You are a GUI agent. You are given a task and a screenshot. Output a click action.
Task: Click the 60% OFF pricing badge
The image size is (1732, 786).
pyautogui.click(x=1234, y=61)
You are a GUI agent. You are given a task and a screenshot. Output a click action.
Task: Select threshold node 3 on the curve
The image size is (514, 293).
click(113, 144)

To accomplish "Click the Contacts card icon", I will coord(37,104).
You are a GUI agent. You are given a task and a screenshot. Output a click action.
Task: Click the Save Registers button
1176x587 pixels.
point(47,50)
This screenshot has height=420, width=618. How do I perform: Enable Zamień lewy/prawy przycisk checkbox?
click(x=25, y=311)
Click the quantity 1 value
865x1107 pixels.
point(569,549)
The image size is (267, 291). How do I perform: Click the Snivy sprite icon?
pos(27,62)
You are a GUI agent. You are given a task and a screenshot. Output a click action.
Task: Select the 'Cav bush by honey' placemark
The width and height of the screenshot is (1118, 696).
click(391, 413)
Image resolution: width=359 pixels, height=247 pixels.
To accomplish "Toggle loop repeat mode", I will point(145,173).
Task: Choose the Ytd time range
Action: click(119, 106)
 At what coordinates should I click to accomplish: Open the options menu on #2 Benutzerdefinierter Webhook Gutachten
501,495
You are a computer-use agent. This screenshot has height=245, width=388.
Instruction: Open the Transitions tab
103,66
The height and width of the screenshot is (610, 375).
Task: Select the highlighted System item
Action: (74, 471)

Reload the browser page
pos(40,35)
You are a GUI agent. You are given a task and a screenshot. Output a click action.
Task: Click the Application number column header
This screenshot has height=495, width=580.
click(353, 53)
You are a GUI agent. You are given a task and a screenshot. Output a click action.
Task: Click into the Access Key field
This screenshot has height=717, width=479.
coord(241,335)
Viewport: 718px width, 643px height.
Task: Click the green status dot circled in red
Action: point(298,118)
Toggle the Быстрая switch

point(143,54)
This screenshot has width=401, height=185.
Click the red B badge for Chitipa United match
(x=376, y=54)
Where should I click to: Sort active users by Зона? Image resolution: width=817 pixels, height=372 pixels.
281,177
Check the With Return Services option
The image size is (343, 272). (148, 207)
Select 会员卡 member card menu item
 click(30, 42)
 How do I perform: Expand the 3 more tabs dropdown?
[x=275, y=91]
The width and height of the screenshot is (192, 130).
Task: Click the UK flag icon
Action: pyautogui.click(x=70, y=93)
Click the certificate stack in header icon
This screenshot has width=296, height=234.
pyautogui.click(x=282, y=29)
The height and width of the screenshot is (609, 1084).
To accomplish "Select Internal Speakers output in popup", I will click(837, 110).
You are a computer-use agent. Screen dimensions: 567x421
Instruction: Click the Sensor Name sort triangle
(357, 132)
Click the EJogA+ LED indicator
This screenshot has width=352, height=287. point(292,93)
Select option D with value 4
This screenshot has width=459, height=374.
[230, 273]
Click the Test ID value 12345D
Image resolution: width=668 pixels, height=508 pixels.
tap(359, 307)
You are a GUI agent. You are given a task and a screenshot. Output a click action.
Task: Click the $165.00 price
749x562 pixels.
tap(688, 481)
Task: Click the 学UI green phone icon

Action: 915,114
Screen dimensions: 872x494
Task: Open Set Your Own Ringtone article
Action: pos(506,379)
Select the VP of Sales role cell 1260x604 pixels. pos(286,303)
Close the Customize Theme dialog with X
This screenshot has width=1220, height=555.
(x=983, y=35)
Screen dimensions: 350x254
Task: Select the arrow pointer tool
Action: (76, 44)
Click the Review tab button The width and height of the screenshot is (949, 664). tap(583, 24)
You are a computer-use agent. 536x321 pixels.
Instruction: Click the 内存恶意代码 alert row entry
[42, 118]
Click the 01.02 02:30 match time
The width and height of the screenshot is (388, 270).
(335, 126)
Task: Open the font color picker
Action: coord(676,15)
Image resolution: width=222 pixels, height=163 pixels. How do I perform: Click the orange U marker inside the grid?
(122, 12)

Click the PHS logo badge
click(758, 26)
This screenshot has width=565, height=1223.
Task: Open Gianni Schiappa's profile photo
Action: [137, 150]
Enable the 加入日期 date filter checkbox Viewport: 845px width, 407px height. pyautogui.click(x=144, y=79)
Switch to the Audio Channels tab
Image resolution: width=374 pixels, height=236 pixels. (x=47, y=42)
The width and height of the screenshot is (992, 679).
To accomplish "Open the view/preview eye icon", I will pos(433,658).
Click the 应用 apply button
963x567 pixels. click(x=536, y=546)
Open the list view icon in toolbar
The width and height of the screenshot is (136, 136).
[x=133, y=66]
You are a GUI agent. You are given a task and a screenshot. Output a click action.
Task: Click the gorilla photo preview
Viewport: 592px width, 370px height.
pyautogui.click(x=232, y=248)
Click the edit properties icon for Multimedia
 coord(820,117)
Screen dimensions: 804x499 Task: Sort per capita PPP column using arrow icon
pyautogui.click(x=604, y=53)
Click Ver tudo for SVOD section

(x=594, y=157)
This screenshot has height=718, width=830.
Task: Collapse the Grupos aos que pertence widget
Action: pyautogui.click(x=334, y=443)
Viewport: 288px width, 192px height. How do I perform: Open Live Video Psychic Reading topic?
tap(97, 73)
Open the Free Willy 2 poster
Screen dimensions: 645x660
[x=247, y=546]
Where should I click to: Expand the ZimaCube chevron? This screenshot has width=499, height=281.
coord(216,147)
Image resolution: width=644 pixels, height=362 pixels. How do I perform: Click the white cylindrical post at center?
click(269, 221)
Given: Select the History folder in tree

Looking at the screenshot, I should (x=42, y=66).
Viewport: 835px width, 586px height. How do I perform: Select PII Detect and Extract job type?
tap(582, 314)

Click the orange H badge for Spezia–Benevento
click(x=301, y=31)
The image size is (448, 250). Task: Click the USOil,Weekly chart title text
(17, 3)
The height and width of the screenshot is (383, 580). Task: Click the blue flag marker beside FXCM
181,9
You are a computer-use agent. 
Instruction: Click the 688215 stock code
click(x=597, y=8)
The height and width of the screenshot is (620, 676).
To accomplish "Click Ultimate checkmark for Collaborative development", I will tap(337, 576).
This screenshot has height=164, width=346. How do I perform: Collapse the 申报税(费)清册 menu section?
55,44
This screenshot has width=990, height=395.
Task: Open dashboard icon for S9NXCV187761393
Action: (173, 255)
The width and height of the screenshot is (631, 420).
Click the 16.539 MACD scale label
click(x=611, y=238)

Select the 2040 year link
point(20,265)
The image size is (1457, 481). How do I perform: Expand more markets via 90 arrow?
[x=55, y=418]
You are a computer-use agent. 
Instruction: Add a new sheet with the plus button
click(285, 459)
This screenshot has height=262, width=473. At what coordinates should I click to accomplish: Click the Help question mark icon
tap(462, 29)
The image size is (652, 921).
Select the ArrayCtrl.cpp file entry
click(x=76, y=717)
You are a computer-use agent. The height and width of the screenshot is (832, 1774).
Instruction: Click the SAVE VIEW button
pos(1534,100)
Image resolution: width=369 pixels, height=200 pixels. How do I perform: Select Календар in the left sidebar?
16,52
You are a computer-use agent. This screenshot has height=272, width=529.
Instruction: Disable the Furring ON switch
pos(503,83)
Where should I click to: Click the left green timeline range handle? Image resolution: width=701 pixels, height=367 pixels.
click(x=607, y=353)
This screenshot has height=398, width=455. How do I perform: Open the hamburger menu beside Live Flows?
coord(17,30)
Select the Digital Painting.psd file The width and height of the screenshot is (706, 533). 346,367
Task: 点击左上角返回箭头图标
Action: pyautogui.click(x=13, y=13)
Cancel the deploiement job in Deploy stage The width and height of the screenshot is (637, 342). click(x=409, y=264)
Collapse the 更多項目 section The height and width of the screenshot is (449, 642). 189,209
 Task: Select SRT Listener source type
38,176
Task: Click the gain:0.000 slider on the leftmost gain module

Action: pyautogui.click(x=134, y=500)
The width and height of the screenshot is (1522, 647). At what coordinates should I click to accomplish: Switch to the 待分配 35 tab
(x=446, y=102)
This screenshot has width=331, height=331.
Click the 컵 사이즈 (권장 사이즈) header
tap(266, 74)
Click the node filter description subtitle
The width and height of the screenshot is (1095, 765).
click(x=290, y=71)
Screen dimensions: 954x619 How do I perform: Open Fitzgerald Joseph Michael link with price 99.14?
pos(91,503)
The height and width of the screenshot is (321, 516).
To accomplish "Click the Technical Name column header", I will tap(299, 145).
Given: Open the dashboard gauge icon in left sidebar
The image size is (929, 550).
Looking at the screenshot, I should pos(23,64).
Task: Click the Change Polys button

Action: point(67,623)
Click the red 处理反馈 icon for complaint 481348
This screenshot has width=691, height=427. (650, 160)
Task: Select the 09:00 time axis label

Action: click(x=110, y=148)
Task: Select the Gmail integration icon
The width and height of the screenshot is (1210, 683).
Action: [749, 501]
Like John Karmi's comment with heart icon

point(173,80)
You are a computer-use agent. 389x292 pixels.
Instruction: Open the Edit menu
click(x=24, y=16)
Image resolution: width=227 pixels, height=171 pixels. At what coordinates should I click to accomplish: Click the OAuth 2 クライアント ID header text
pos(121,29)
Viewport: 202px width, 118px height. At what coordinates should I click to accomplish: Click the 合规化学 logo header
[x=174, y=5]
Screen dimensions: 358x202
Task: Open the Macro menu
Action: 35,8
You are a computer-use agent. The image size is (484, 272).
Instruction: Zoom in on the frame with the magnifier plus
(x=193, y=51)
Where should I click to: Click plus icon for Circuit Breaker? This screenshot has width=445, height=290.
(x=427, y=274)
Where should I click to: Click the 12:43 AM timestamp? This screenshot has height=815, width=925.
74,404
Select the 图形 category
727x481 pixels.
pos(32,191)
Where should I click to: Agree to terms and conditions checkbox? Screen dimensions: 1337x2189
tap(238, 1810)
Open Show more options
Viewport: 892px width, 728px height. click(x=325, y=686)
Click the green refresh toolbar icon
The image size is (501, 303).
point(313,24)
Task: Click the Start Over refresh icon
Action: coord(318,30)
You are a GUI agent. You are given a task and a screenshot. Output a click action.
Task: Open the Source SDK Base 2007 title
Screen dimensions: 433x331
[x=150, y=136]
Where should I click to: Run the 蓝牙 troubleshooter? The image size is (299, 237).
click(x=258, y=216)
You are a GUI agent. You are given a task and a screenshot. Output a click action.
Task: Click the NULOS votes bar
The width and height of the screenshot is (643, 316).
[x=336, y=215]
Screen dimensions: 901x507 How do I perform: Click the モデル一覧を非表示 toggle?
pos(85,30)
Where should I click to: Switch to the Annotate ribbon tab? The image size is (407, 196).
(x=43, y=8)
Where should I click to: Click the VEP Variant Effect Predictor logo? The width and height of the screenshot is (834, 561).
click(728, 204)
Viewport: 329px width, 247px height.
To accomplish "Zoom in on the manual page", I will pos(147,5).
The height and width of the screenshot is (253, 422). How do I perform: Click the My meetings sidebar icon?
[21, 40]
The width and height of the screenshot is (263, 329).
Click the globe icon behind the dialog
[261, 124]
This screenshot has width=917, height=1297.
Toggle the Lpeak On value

→ **Problem to solve**:
Copy out all lines of the listing where the word "node" appears.

→ **Final answer**:
Task: Select threshold node 3 on the curve
Click the node filter description subtitle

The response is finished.